Haskell Problem 1: Unix grep (part 4)
May 25, 2009
The previous solution is a lot slower than the system provided grep:
Macintosh-2:Haskell clark$ ghc --make Main.hs [1 of 1] Compiling Main ( Main.hs, Main.o ) Linking Main ... Macintosh-2:Haskell clark$ time ./Main -r teen regex-tdfa-1.1.2 real 0m0.643s user 0m0.546s sys 0m0.089s Macintosh-2:Haskell clark$ time grep -r teen regex-tdfa-1.1.2 real 0m0.018s user 0m0.008s sys 0m0.010s
ghc has a profiler which we can use to find out where the code is spending its time and how much memory is getting allocated.
The profiler requires that options be passed to it on the command line. This is inconvenient when the program to be profiled itself takes command line options. Thus, to profile the program, the first step was to hardcode some command line arguments.
-- a <- getArgs
a <- return [ "-r", "teen", "regex-tdfa-1.1.2" ]
Next compile a profiled version of the code:
ghc --make -prof -auto-all Main.hs
Then run the executable:
./Main +RTS -p
The profiling output appears in Main.prof:
Mon May 25 09:02 2009 Time and Allocation Profiling Report (Final)
Main +RTS -p -RTS
total time = 0.25 secs (5 ticks @ 50 ms)
total alloc = 179,197,136 bytes (excludes profiling overheads)

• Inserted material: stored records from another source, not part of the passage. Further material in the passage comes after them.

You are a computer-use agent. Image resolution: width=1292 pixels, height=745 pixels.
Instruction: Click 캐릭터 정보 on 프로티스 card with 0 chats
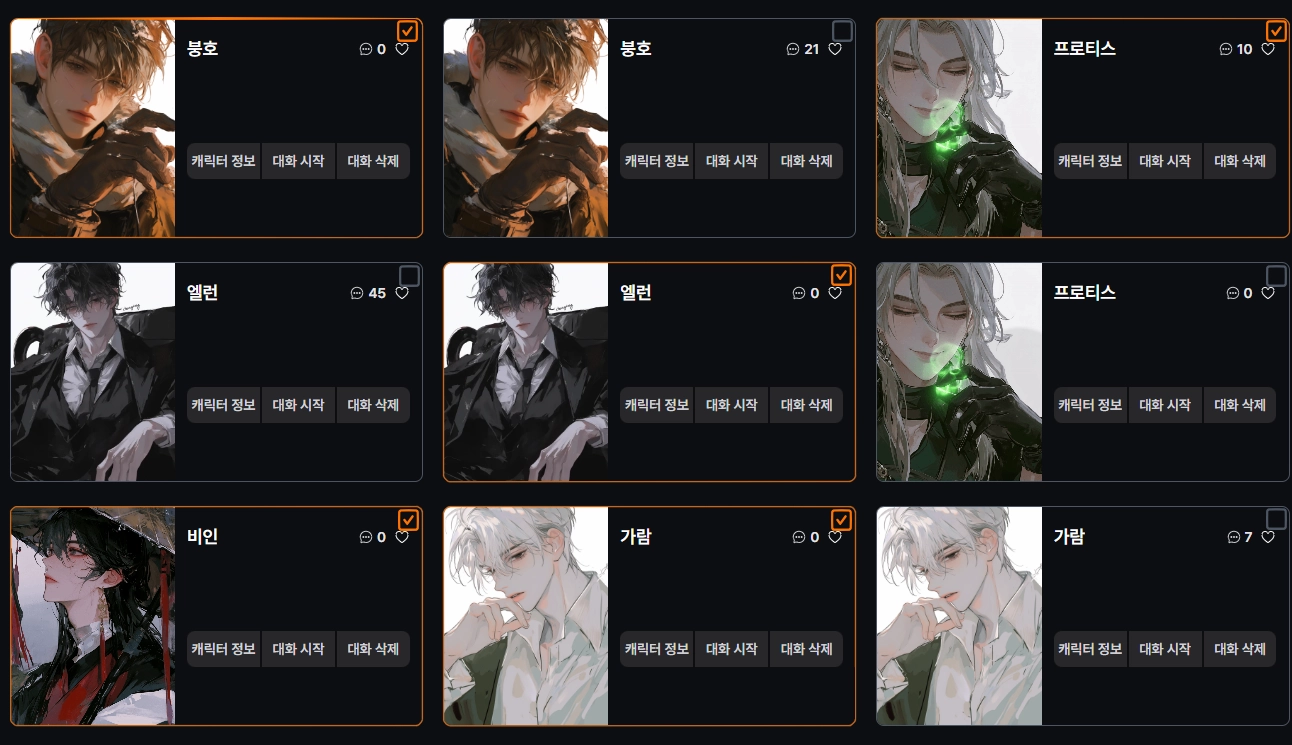(x=1091, y=405)
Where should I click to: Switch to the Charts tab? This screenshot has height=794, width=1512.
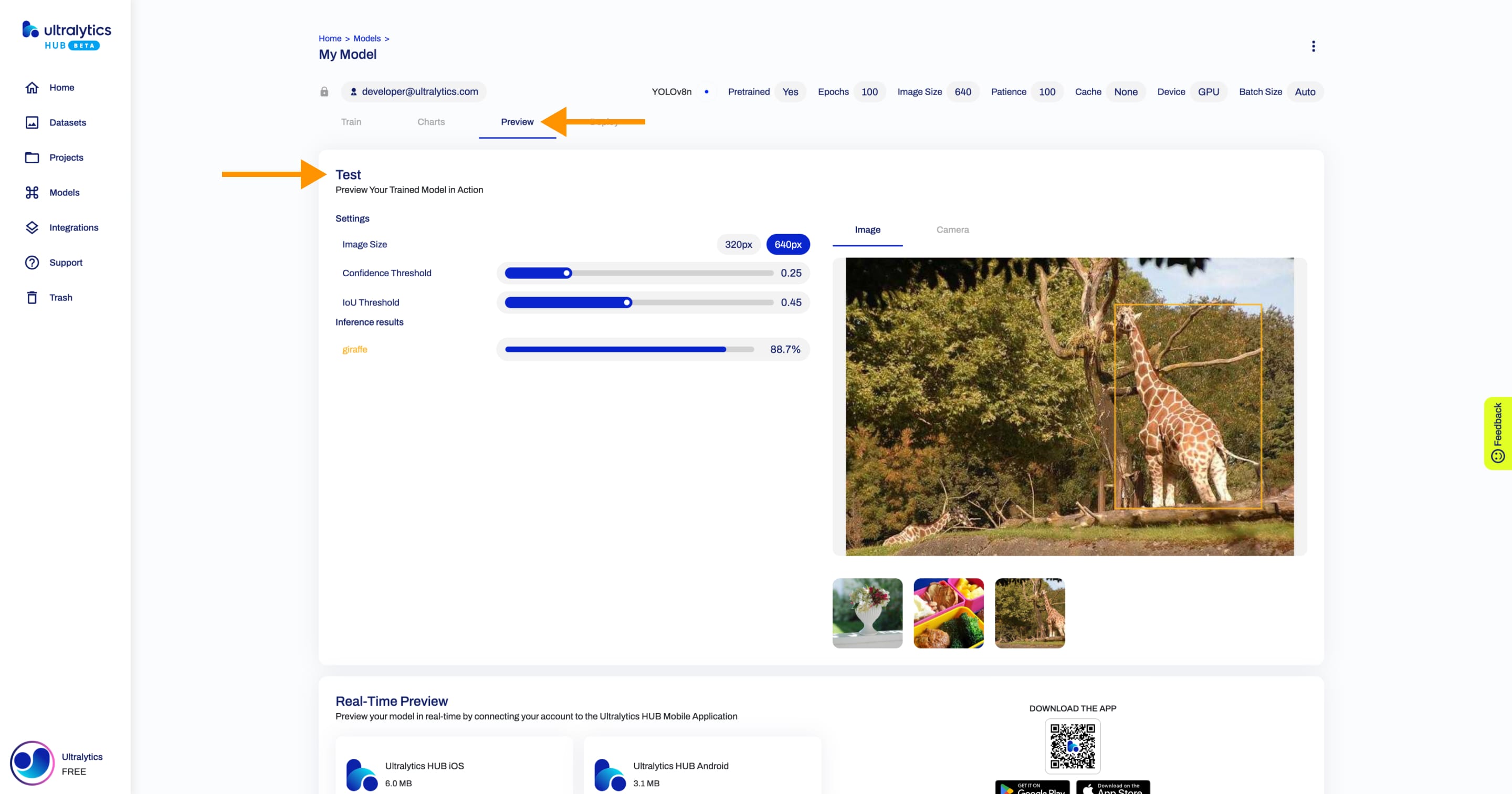[x=431, y=121]
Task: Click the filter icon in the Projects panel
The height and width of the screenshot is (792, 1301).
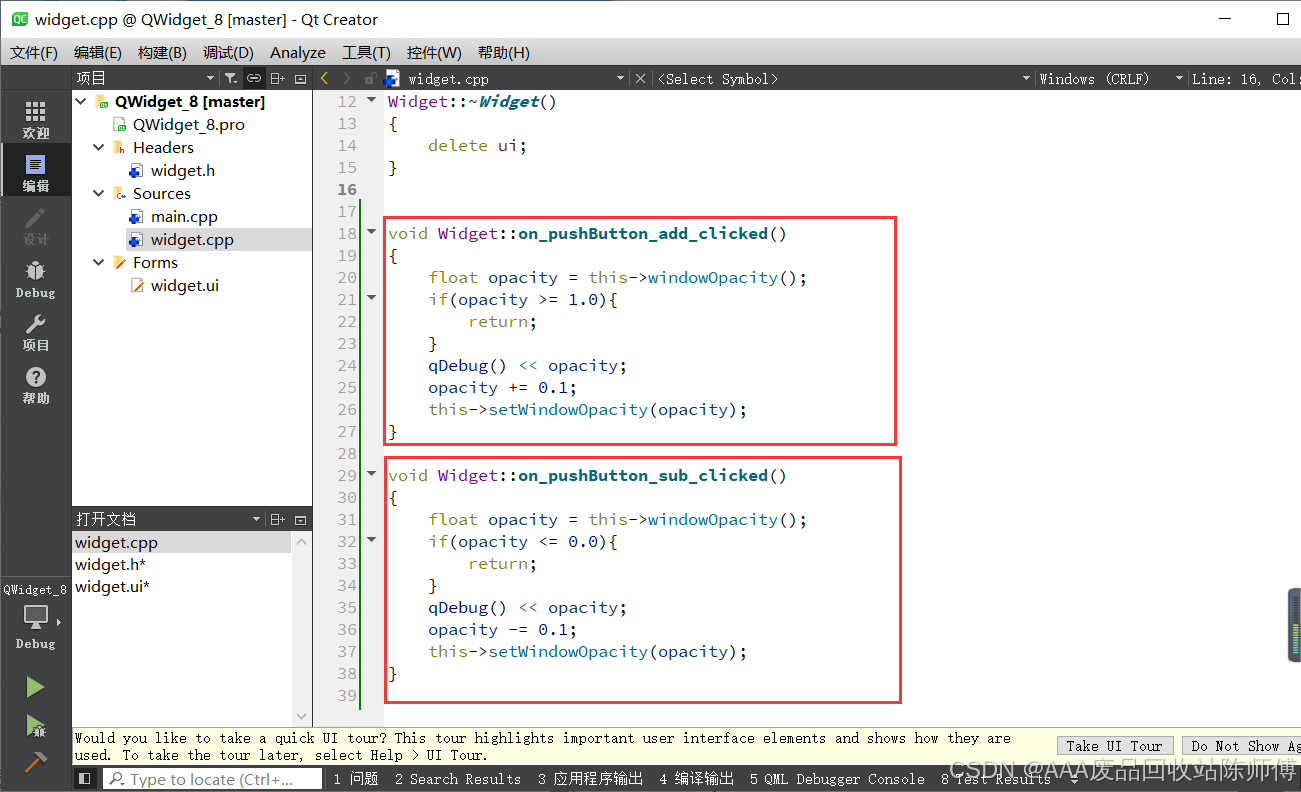Action: pyautogui.click(x=232, y=78)
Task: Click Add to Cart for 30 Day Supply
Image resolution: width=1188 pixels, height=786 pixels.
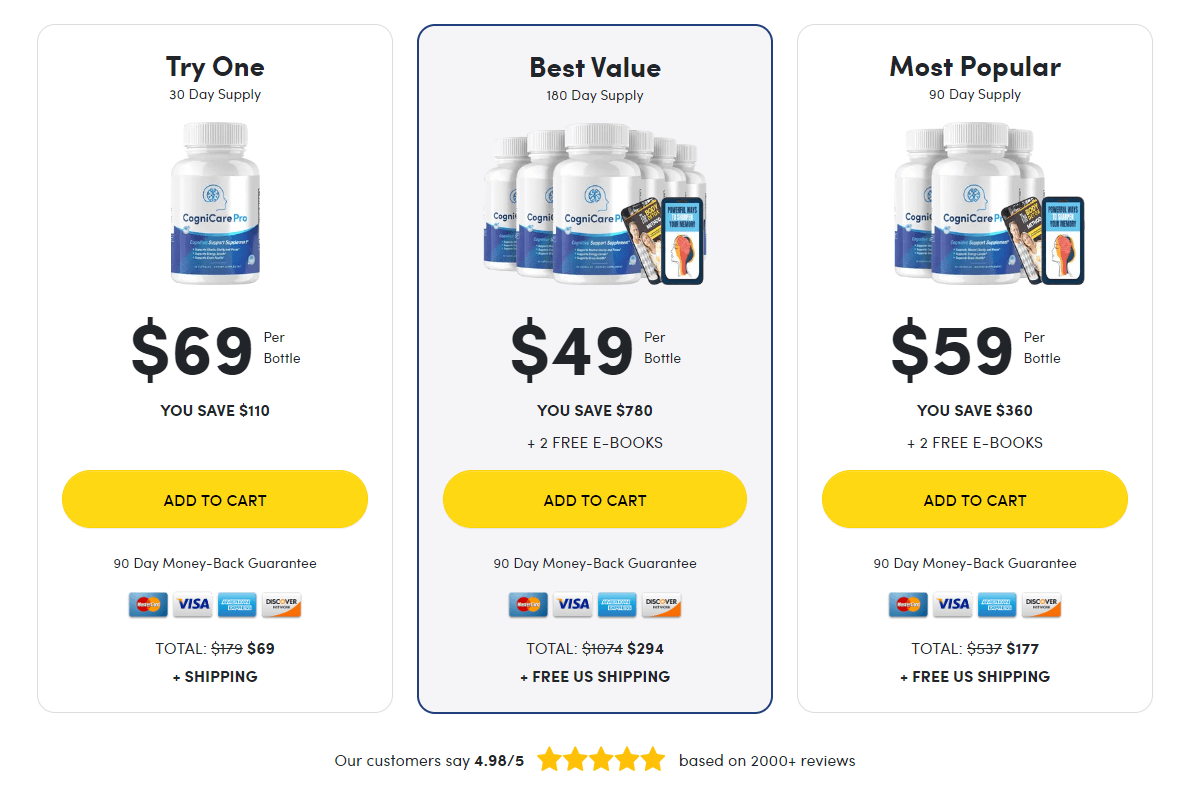Action: (215, 499)
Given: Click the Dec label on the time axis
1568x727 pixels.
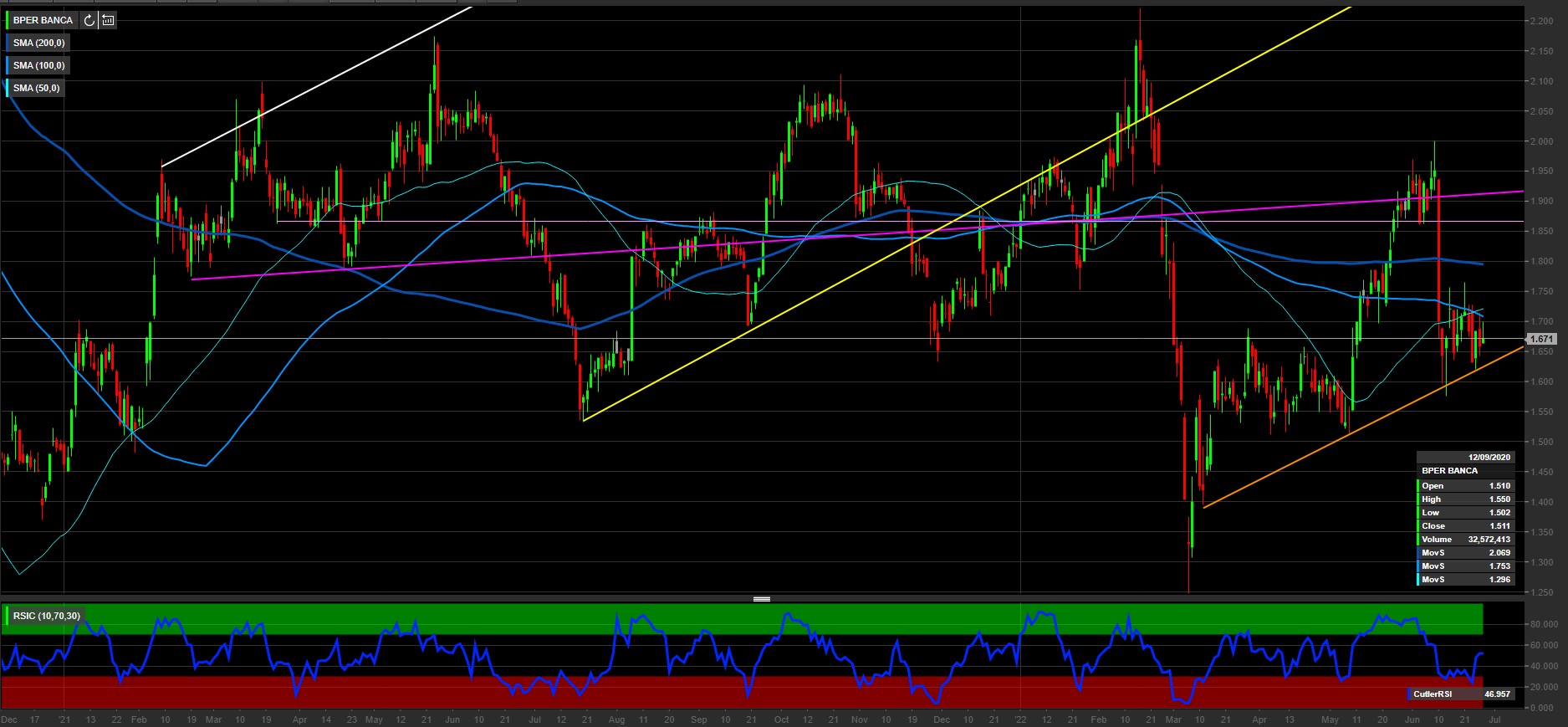Looking at the screenshot, I should [9, 719].
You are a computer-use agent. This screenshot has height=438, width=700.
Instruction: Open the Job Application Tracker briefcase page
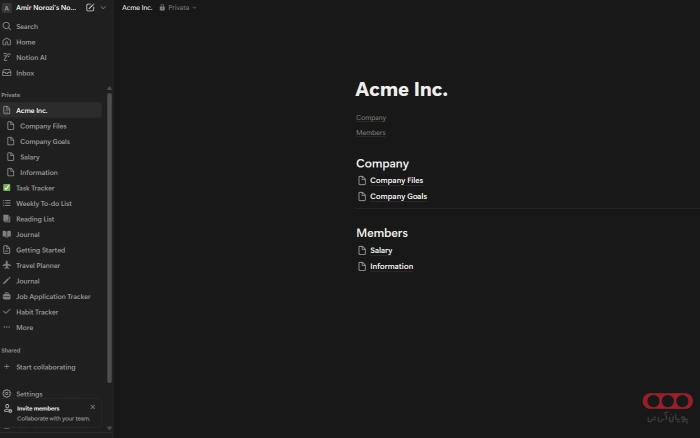click(x=52, y=296)
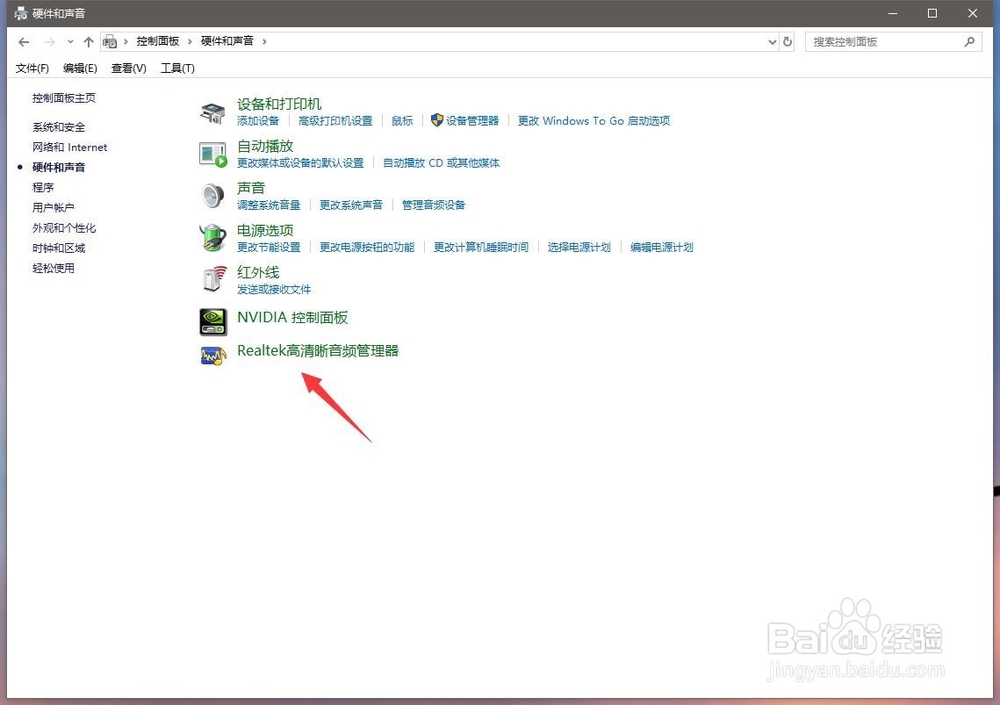Click the 设备管理器 shield icon
1000x705 pixels.
tap(436, 120)
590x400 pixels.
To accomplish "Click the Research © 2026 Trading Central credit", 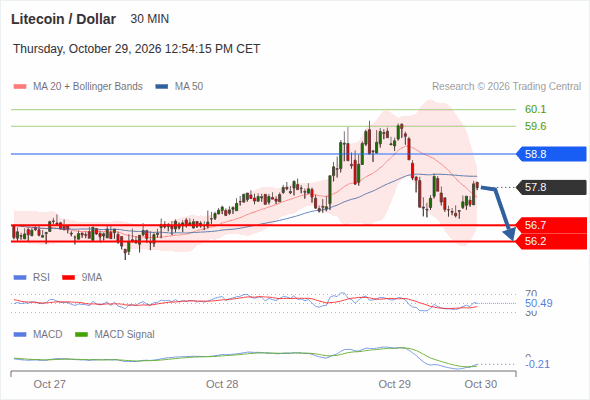I will (506, 87).
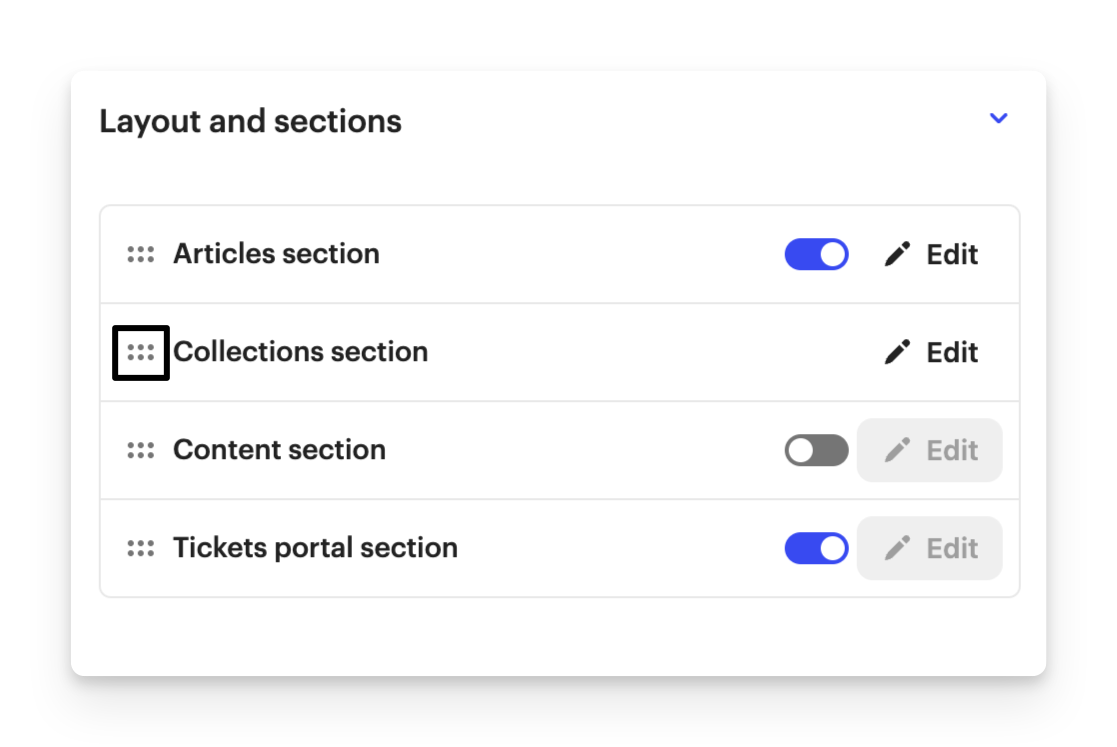Select the Collections section row label

click(300, 352)
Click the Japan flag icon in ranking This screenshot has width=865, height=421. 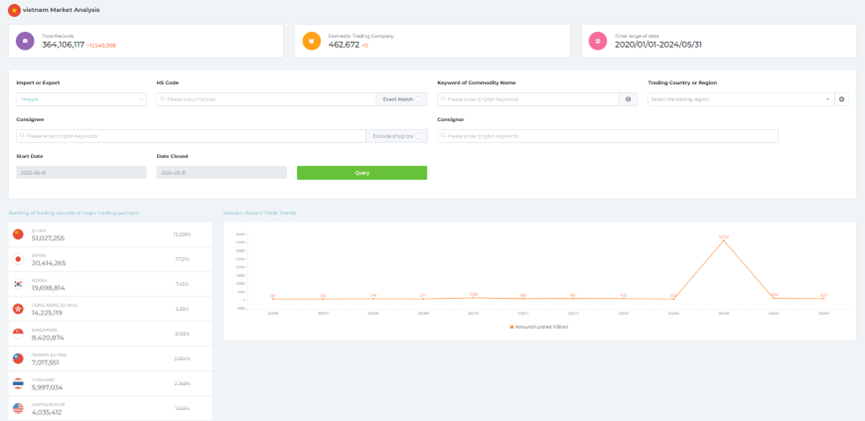coord(18,259)
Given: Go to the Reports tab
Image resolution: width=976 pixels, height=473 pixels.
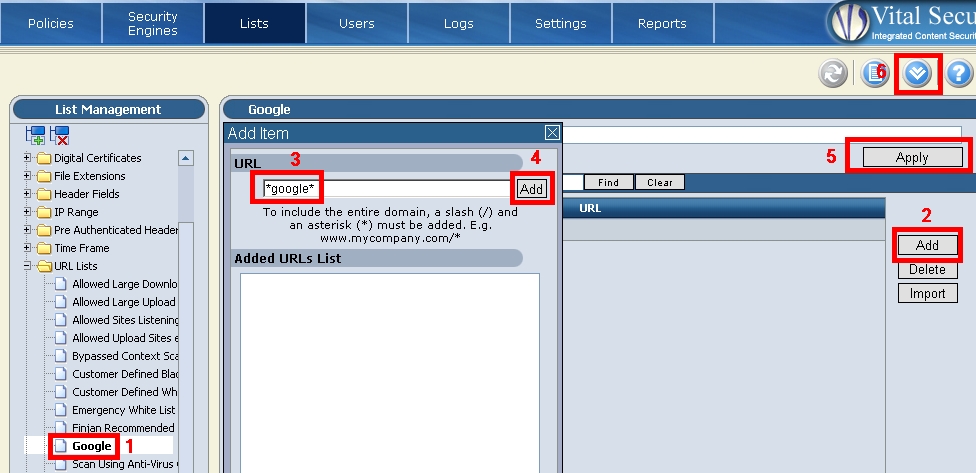Looking at the screenshot, I should tap(662, 23).
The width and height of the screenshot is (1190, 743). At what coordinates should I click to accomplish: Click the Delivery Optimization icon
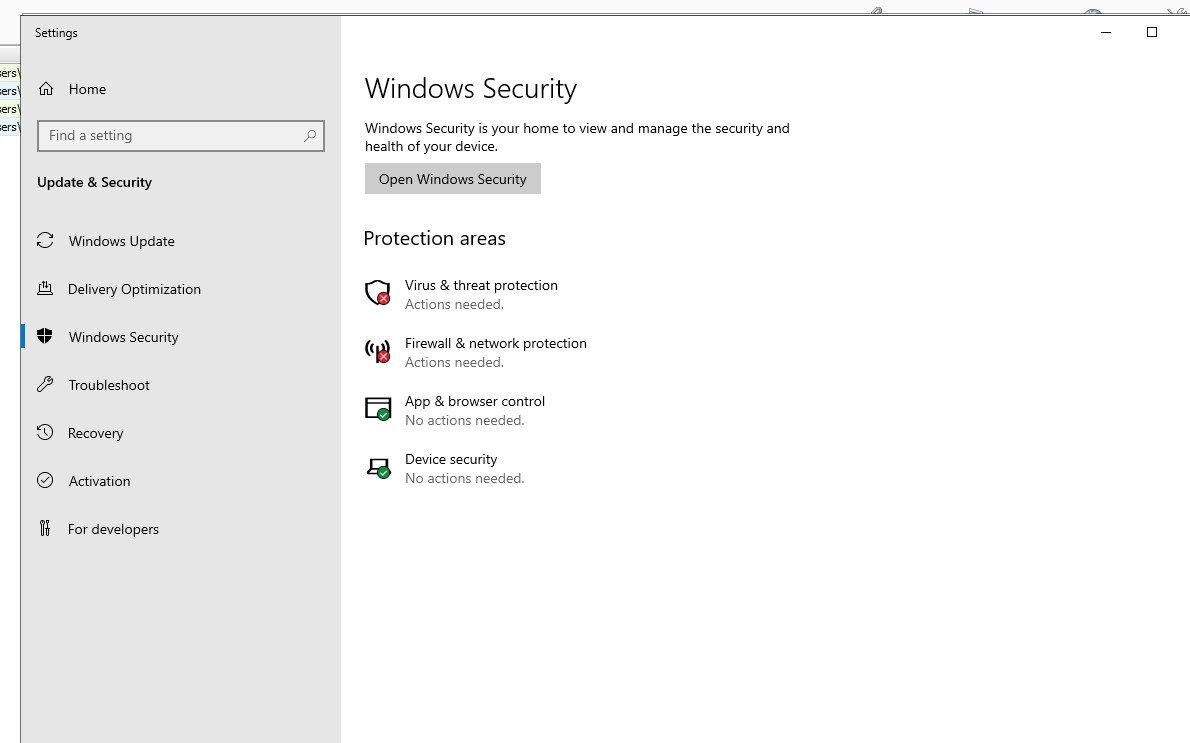[x=45, y=289]
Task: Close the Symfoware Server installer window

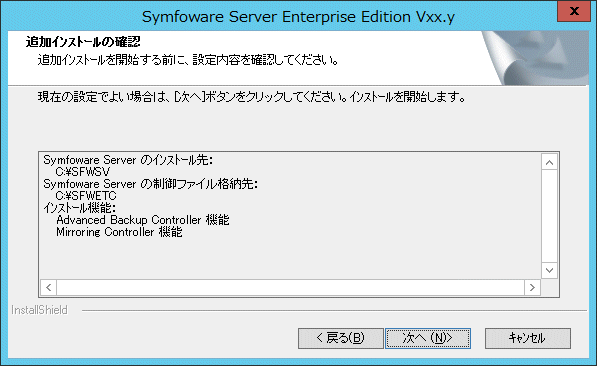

COST CENTRE MODULE %time %alloc
doesLineMatch Main 60.0 32.1
grepHandlePerLine Main 40.0 67.4
individual inherited
COST CENTRE MODULE no. entries %time %alloc %time %alloc
MAIN MAIN 1 0 0.0 0.0 100.0 100.0
main Main 262 0 0.0 0.0 0.0 0.0
grepFiles Main 263 0 0.0 0.0 0.0 0.0
grepFile Main 264 0 0.0 0.0 0.0 0.0
CAF Main 236 9 0.0 0.0 100.0 100.0
grepHandle Main 252 0 0.0 0.0 0.0 0.0
grepHandlePerLine Main 251 0 0.0 0.0 0.0 0.0
main Main 242 1 0.0 0.0 100.0 100.0
getGrepPattern Main 259 1 0.0 0.0 0.0 0.0
matchCaseInsensitive Main 260 1 0.0 0.0 0.0 0.0
grepFiles Main 245 47 0.0 0.0 100.0 100.0
grepFile Main 246 37 0.0 0.1 100.0 100.0
grepHandle Main 253 10705 0.0 0.0 100.0 99.9
grepHandlePerLine Main 255 10705 40.0 67.4 100.0 99.8
outputNonMatch Main 261 10677 0.0 0.3 0.0 0.3
doesLineMatch Main 256 10677 60.0 32.1 60.0 32.1
matchCaseInsensitive Main 258 10677 0.0 0.0 0.0 0.0
matchRegularExpression Main 257 10677 0.0 0.0 0.0 0.0
outputPerFile Main 254 10705 0.0 0.1 0.0 0.1
recursiveDir Main 250 9 0.0 0.0 0.0 0.0
getOptions Main 244 4 0.0 0.0 0.0 0.0
getNonOptionArguments Main 243 4 0.0 0.0 0.0 0.0
CAF GHC.Int 201 1 0.0 0.0 0.0 0.0
CAF GHC.Handle 189 6 0.0 0.0 0.0 0.0
CAF System.Posix.Internals 172 7 0.0 0.0 0.0 0.0
CAF System.Directory 125 2 0.0 0.0 0.0 0.0
main Main 247 0 0.0 0.0 0.0 0.0
grepFiles Main 248 0 0.0 0.0 0.0 0.0
grepFile Main 249 0 0.0 0.0 0.0 0.0
The profiling did not immediately suggest ways to improve performance. It appears to be an IO issue, and this article demonstrates faster ways to do IO in Haskell.